Thank you very much that was an amazing and extremely helpful explanation. You helped me see things in a way I never had thought about seeing them.


----------



## DayTraveler (Feb 1, 2021)

I'm learning this system I wanted to edit but it would not let me so I just added my modified post. I wanted to mention about how Welk deals with after market accounts.
I don't know as much as you folks here on TUG I admire your knowledge base. I am a Welk owner and I feel like I got gypped. I was hoping to share our situation and please ask for feedback because I am not sure I am seeing the big picture: my in-laws joined Welk in the 80’s. We grew up in and around Welk and inherited their 300k points three years ago because they both passed away. Then 2 years ago we spent only 2k to buy a 180k points account (after market account like someone who had Welk but sold it and a third party seller sold it to us something Welk was not crazy about) not realizing the distinction between the two types of ownership. The big one being the two owner base fees (the yearly dues had a base fee and we now had two one for the 300K and one for the 180K) . The other one being the idea that those points had different status and were looked at differently. So just a year ago we paid 7K to add 60k points and blend everything to be 540 Priority Level Platinum owner. We haven’t even had the chance to experience the perks that came along with it nor have we had the chance to recoup by saving the base owner fee each year. When my wife and I decided to spend 7K we did the calculations of saving roughly $500 each year because one base fee would be removed. These were the reasons we paid those fees. Does that make sense? That’s the part that is hard for me to judge.


----------



## RunCat (Feb 1, 2021)

DayTraveler said:


> I'm learning this system I wanted to edit but it would not let me so I just added my modified post. I wanted to mention about how Welk deals with after market accounts.
> I don't know as much as you folks here on TUG I admire your knowledge base. I am a Welk owner and I feel like I got gypped. I was hoping to share our situation and please ask for feedback because I am not sure I am seeing the big picture: my in-laws joined Welk in the 80’s. We grew up in and around Welk and inherited their 300k points three years ago because they both passed away. Then 2 years ago we spent only 2k to buy a 180k points account (after market account like someone who had Welk but sold it and a third party seller sold it to us something Welk was not crazy about) not realizing the distinction between the two types of ownership. The big one being the two owner base fees (the yearly dues had a base fee and we now had two one for the 300K and one for the 180K) . The other one being the idea that those points had different status and were looked at differently. So just a year ago we paid 7K to add 60k points and blend everything to be 540 Priority Level Platinum owner. We haven’t even had the chance to experience the perks that came along with it nor have we had the chance to recoup by saving the base owner fee each year. When my wife and I decided to spend 7K we did the calculations of saving roughly $500 each year because one base fee would be removed. These were the reasons we paid those fees. Does that make sense? That’s the part that is hard for me to judge.

TASK INSTRUCTIONS:
a – Please reproduce the Welk timeshare thread word for word, starting with "Thank you very" and going on through "DayTraveler (Feb 1, 2021)".
b – In the Welk timeshare thread, how much did the poster expect to save each year by having one base fee removed?

DATA EXCERPT:
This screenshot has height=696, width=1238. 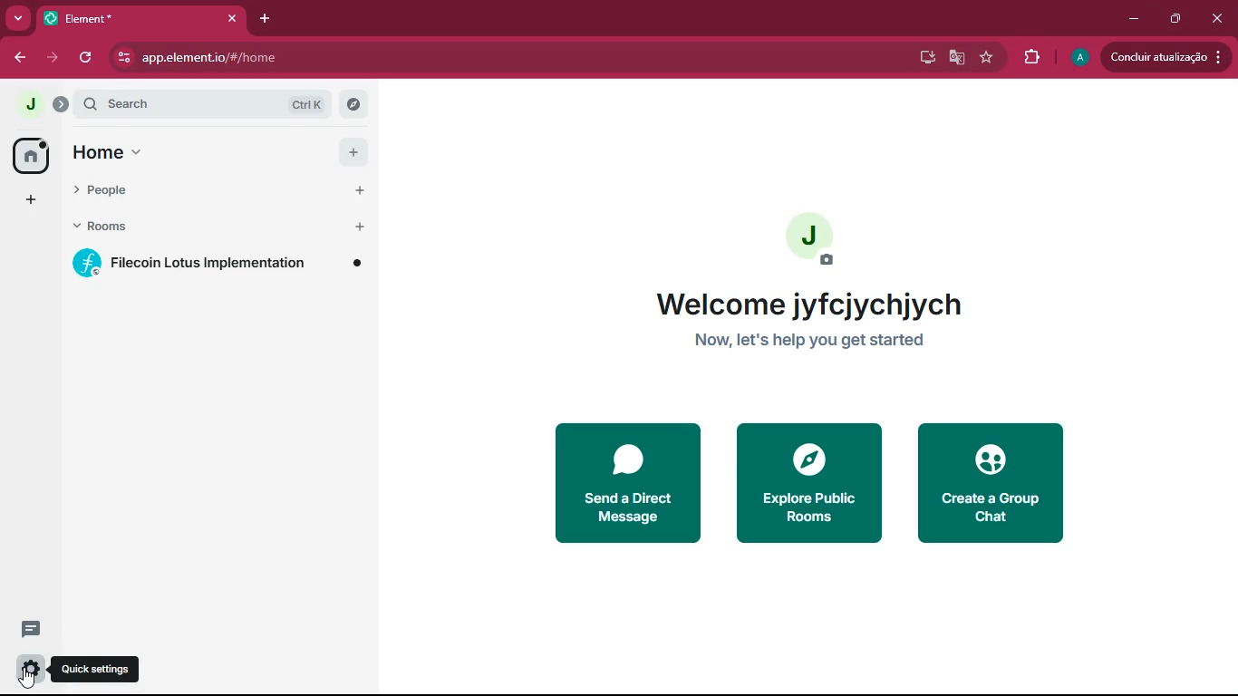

SOLUTIONS BY TASK:
a –
Thank you very much that was an amazing and extremely helpful explanation. You helped me see things in a way I never had thought about seeing them.


----------



## DayTraveler (Feb 1, 2021)

b – Roughly $500 each year.